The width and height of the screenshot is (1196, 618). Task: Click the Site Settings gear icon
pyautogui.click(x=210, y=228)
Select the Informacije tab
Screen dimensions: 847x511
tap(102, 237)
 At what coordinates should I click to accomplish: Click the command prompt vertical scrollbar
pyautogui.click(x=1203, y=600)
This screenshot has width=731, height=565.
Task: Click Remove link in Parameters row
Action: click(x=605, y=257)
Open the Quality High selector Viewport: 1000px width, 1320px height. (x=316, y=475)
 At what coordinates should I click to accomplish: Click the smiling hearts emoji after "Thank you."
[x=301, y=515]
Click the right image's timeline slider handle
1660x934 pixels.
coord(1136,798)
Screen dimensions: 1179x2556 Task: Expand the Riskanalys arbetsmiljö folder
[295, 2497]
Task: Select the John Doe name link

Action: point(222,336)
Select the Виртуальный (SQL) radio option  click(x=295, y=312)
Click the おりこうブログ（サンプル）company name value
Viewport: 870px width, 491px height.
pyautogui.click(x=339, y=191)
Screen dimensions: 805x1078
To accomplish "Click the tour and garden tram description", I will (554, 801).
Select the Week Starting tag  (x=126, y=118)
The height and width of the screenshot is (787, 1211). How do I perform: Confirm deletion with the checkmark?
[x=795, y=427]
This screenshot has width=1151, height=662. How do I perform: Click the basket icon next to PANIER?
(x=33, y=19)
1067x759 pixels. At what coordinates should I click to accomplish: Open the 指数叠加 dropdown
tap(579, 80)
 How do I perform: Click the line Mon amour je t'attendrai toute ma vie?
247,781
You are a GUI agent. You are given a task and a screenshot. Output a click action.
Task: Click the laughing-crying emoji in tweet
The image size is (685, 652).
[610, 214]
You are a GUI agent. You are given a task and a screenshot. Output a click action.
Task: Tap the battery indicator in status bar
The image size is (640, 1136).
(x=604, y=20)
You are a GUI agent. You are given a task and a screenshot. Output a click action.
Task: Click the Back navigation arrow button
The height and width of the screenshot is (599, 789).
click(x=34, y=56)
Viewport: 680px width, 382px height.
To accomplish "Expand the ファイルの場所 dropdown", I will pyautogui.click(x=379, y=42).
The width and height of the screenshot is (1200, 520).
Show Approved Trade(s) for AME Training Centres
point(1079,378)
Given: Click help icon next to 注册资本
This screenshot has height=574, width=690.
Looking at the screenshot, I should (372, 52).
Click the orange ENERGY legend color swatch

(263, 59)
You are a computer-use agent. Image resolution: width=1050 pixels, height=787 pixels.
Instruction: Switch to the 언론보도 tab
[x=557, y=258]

» What the task asks: Which lines above run from the one containing "Open the Quality" to the one containing "Given: Click help icon next to 注册资本"? Give them again exactly, both ends included.

» Solution to the problem:
Open the Quality High selector Viewport: 1000px width, 1320px height. (x=316, y=475)
 At what coordinates should I click to accomplish: Click the smiling hearts emoji after "Thank you."
[x=301, y=515]
Click the right image's timeline slider handle
1660x934 pixels.
coord(1136,798)
Screen dimensions: 1179x2556 Task: Expand the Riskanalys arbetsmiljö folder
[295, 2497]
Task: Select the John Doe name link

Action: point(222,336)
Select the Виртуальный (SQL) radio option  click(x=295, y=312)
Click the おりこうブログ（サンプル）company name value
Viewport: 870px width, 491px height.
pyautogui.click(x=339, y=191)
Screen dimensions: 805x1078
To accomplish "Click the tour and garden tram description", I will (554, 801).
Select the Week Starting tag  (x=126, y=118)
The height and width of the screenshot is (787, 1211). How do I perform: Confirm deletion with the checkmark?
[x=795, y=427]
This screenshot has width=1151, height=662. How do I perform: Click the basket icon next to PANIER?
(x=33, y=19)
1067x759 pixels. At what coordinates should I click to accomplish: Open the 指数叠加 dropdown
tap(579, 80)
 How do I perform: Click the line Mon amour je t'attendrai toute ma vie?
247,781
You are a GUI agent. You are given a task and a screenshot. Output a click action.
Task: Click the laughing-crying emoji in tweet
The image size is (685, 652).
[610, 214]
You are a GUI agent. You are given a task and a screenshot. Output a click action.
Task: Tap the battery indicator in status bar
The image size is (640, 1136).
(x=604, y=20)
You are a GUI agent. You are given a task and a screenshot. Output a click action.
Task: Click the Back navigation arrow button
The height and width of the screenshot is (599, 789).
click(x=34, y=56)
Viewport: 680px width, 382px height.
To accomplish "Expand the ファイルの場所 dropdown", I will pyautogui.click(x=379, y=42).
The width and height of the screenshot is (1200, 520).
Show Approved Trade(s) for AME Training Centres
point(1079,378)
Given: Click help icon next to 注册资本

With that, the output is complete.